Over the last few years, “co-living” startups have become increasingly common in tech-rich cities like San Francisco. These companies lease large houses, then rent individual bedrooms for as much as $2,000 per month in hopes of attracting the young professionals who make up the tech industry. Many offer food, cleaning services, group activities, and hotel-quality accommodations to do so.

But the true value in co-living companies lies in their role as a third party: Smoothing over relations, providing hassle free income to homeowners and improved accountability to tenants… in theory, anyway. The reality has proved the opposite can just as easily be true.

In a September company email, Bay Area co-living startup HubHaus released a statement that claimed they were “unable to pay October rent” on their leased properties. Hubhaus also claimed to have “no funds available to pay any amounts that may be owed landlords, tenants, trade creditors, or contractors.”

This left hundreds of SF Bay Area renters scrambling to arrange shelter with little notice, with the start of a second major COVID-19 outbreak on the horizon.

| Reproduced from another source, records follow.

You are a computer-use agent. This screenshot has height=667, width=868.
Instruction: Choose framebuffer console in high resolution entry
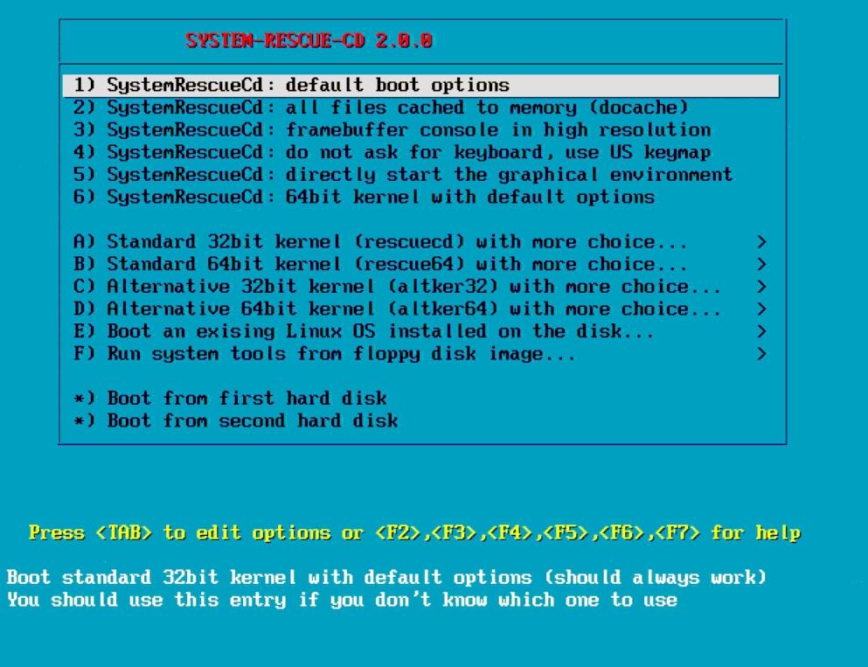pyautogui.click(x=420, y=130)
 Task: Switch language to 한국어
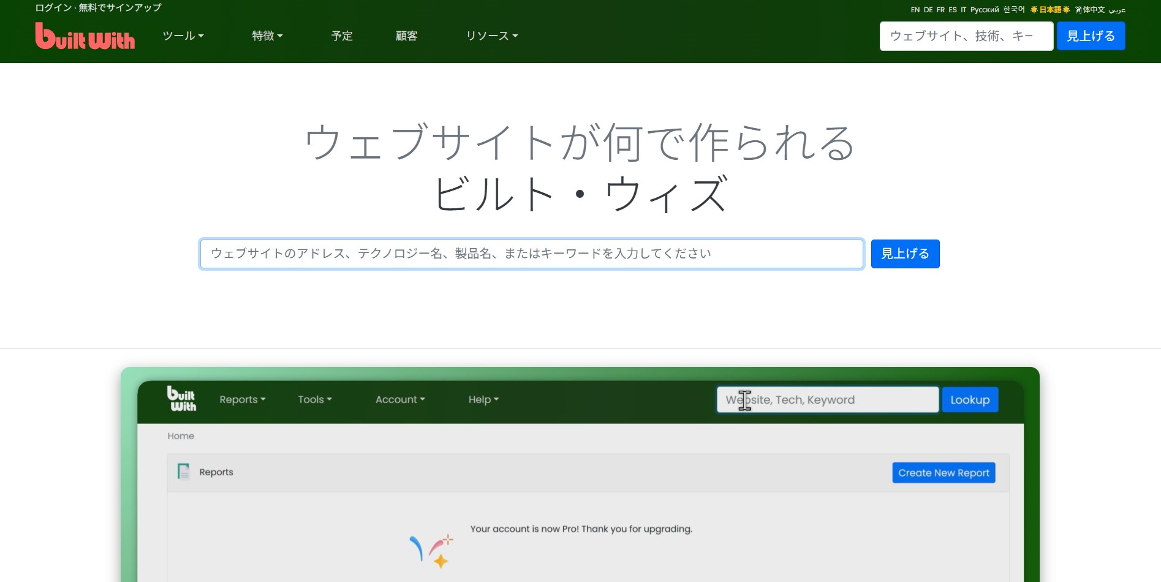coord(1014,10)
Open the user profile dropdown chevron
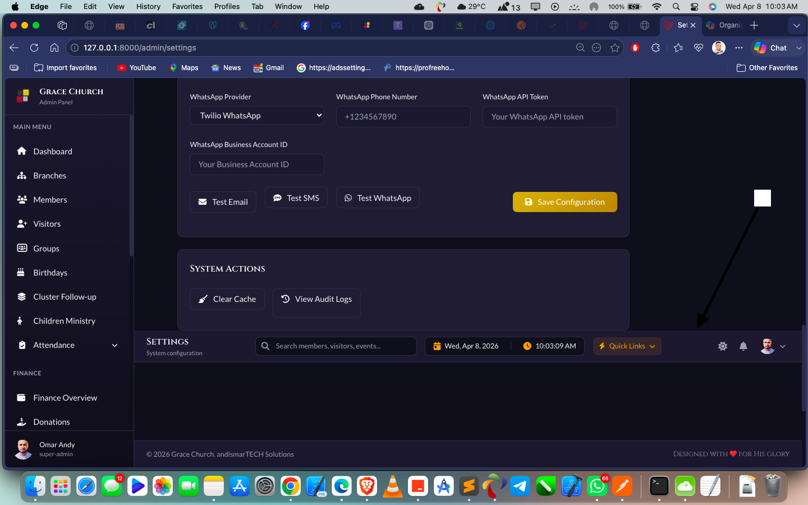808x505 pixels. 783,346
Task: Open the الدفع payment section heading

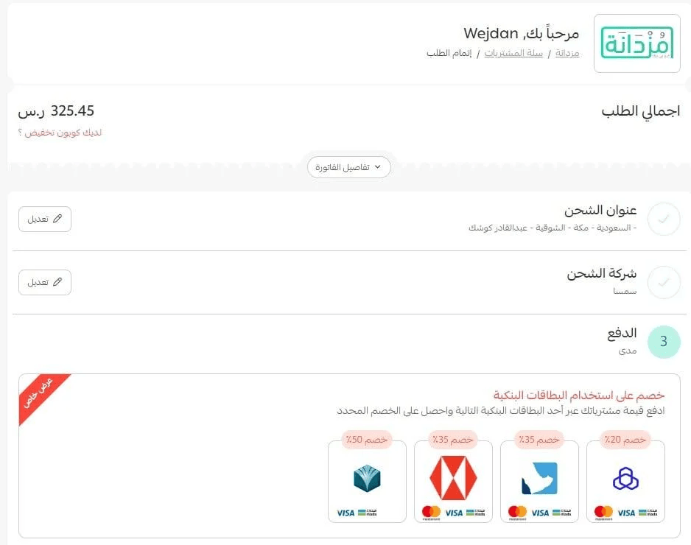Action: 622,333
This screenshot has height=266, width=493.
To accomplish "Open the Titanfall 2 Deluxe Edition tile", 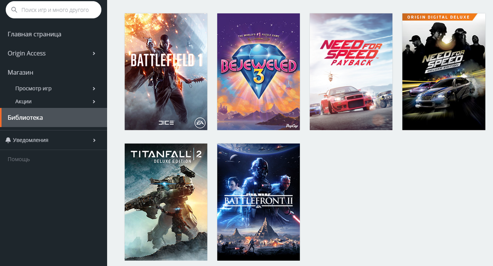I will 166,202.
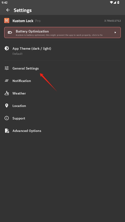
Task: Tap the General Settings sliders icon
Action: (x=7, y=68)
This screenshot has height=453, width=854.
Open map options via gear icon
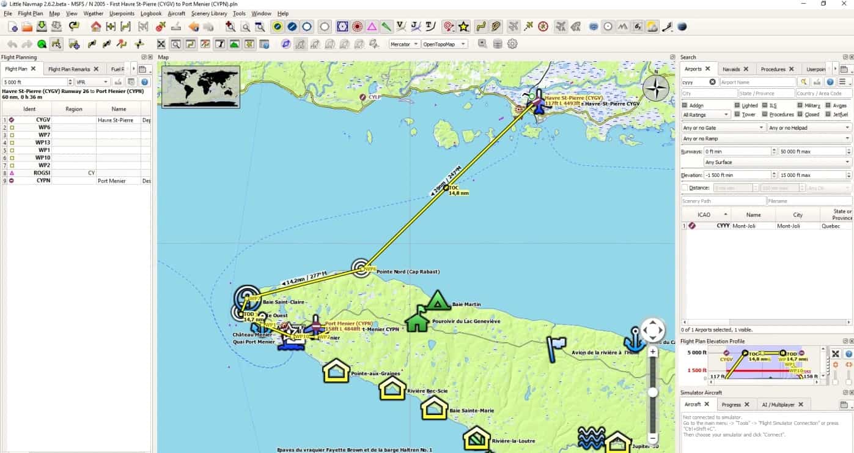point(512,44)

HubHaus exhibited plenty of red flags leading up to this revelation. Employees complained of insufficient or late payment. The company stopped paying utilities during the spring, and they quietly discontinued cleaning services while tenants continued to pay for them.

Businesses like HubHaus charge prices that could rent a private home in most of the rest of the country, in exchange for a room in a house of 10 or more people. PodShare is a similar example: Another Bay Area-based co-living startup, whose offerings include “$1,200 bunk beds” in a shared, hostel-like environment.

As a former Bay Area resident, it’s hard not to be angry about these stories. But they have been the unfortunate reality since long before the pandemic. Many urbanites across the country cannot afford to opt out of a shared living situation, and these business models only exacerbate the race to the bottom of city living standards.

HubHaus capitalized on this situation and took advantage of their tenants, who were simply looking for an affordable place to live in a market where that’s increasingly hard to find.

They’ve tried to place the blame for their failure on COVID-19 — but all signs seem to indicate that they had it coming.